#### Task to complete
The lines below, from the one holding "Screen dimensions: 644x330" through the one holding "Given: Click the chevron beside 本日の予定", are to be restated word for word, with all images left out.

#### Excerpted data
========================================================================

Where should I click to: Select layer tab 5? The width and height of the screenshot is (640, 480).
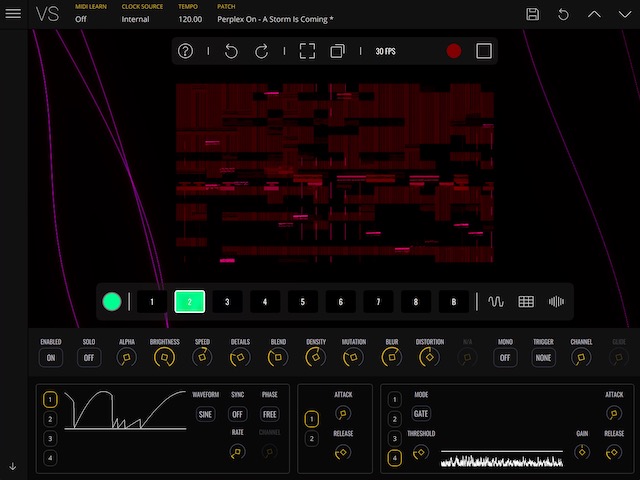(x=303, y=301)
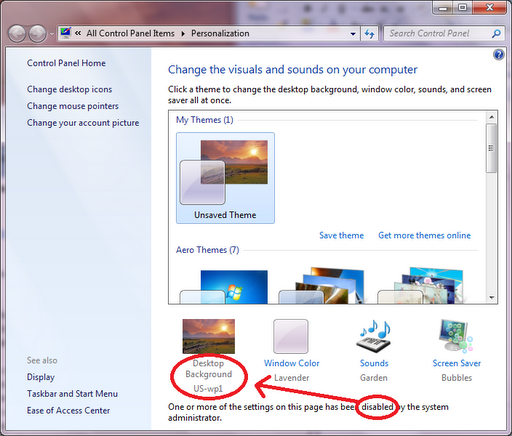Open the address bar history dropdown arrow
Screen dimensions: 512x436
tap(353, 34)
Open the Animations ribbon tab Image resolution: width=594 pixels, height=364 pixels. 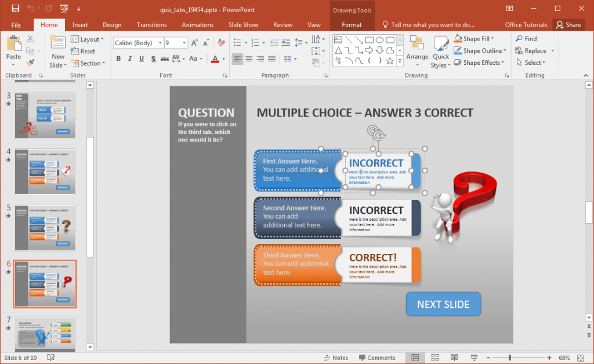point(197,24)
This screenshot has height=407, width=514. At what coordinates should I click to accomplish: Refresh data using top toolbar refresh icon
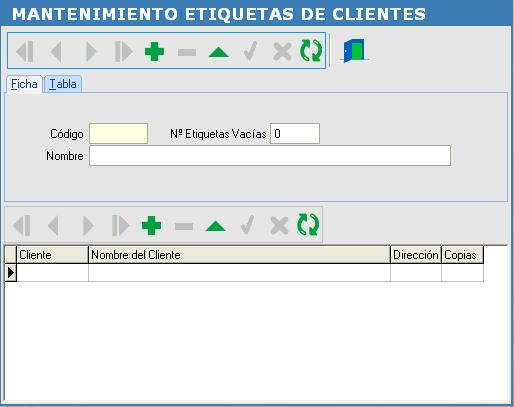pos(311,51)
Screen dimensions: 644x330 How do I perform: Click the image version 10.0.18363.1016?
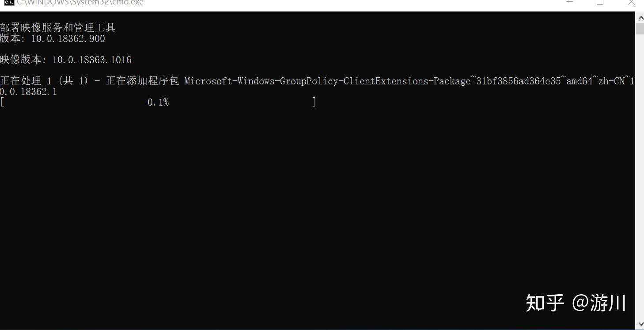(x=92, y=60)
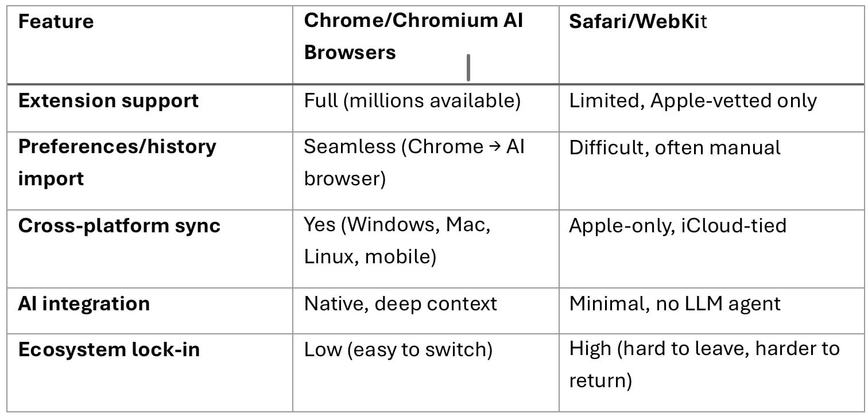Click the 'Feature' header cell
Image resolution: width=868 pixels, height=417 pixels.
(56, 22)
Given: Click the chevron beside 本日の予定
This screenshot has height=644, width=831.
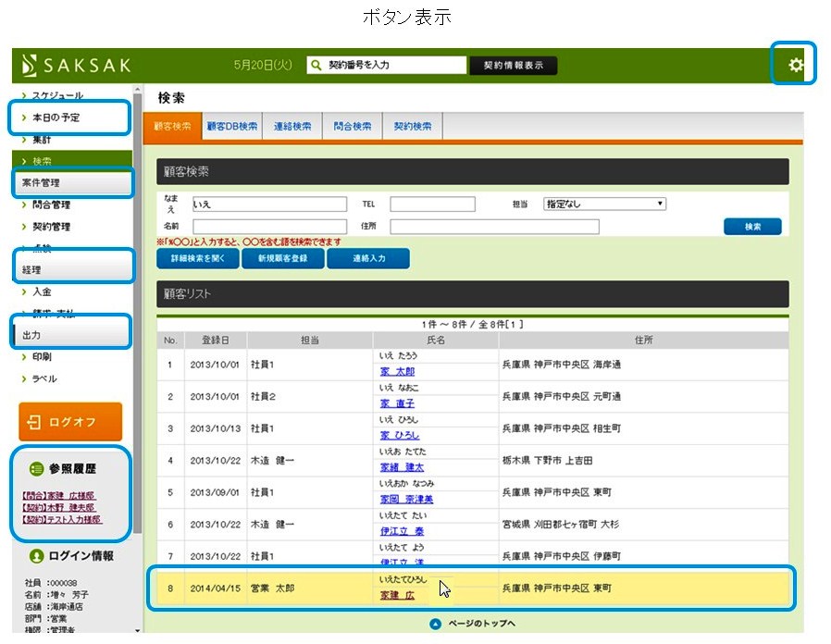Looking at the screenshot, I should [x=24, y=118].
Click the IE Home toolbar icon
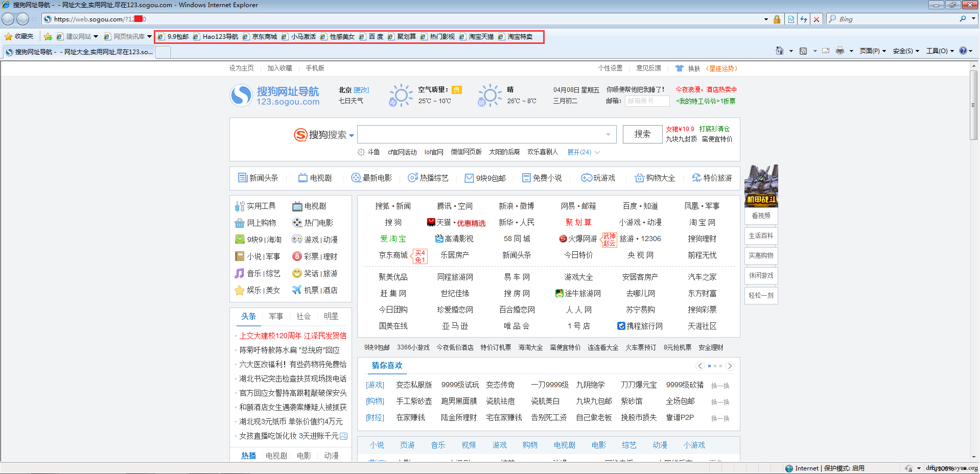 [x=779, y=51]
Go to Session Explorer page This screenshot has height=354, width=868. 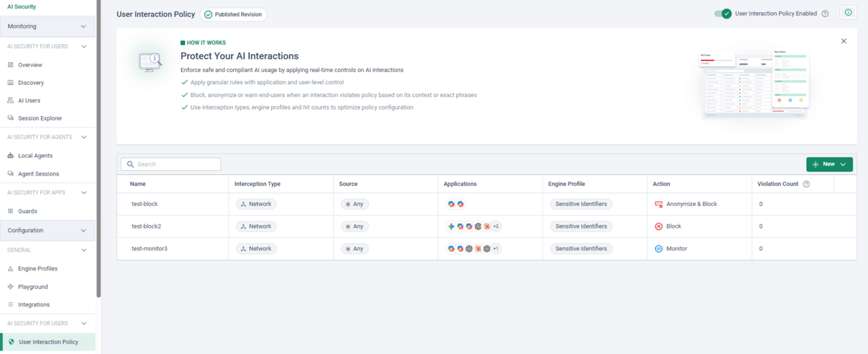(40, 119)
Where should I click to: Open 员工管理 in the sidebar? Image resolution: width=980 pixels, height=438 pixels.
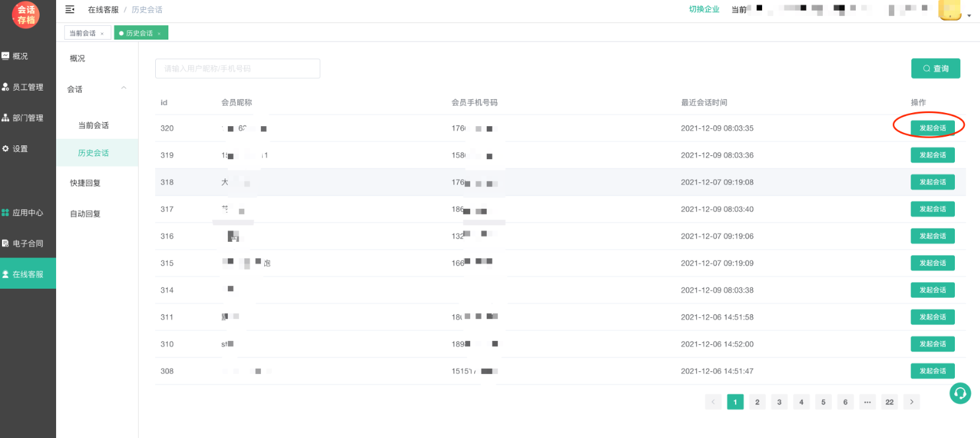point(27,87)
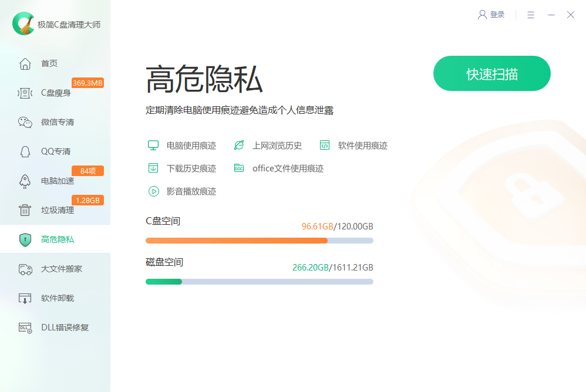Click the home icon in sidebar
The width and height of the screenshot is (586, 392).
[x=25, y=63]
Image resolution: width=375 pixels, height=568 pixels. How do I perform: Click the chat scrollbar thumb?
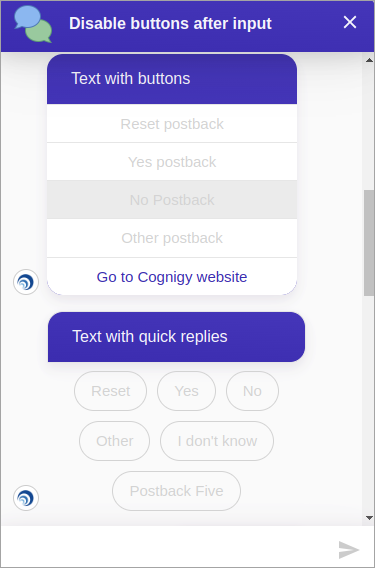pos(369,243)
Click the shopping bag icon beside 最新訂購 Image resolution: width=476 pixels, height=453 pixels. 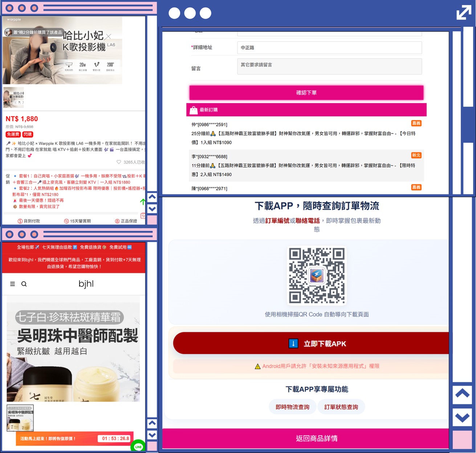(194, 110)
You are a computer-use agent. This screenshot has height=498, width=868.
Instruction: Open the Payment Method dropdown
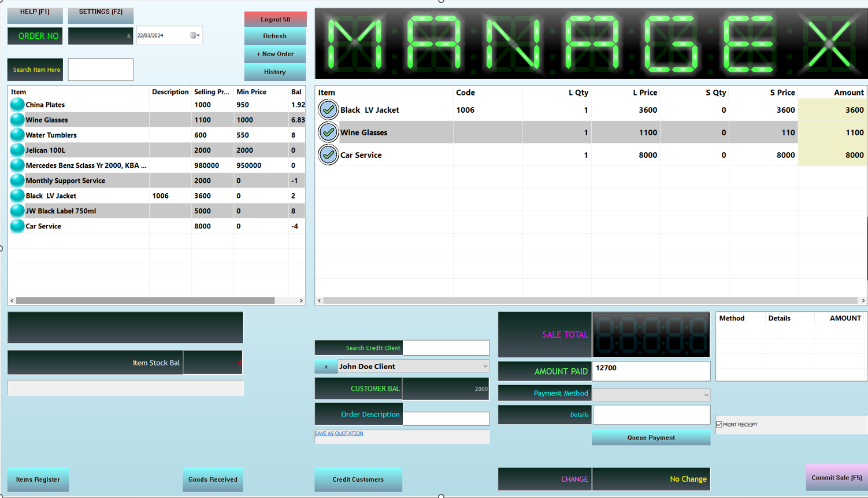706,395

========================================================================

#### Task answer
Screen dimensions: 644x330 How do I perform: Click the image version 10.0.18363.1016?
(x=92, y=60)
Click the 'Feature' header cell
Image resolution: width=868 pixels, height=417 pixels.
(56, 22)
Given: Click the chevron beside 本日の予定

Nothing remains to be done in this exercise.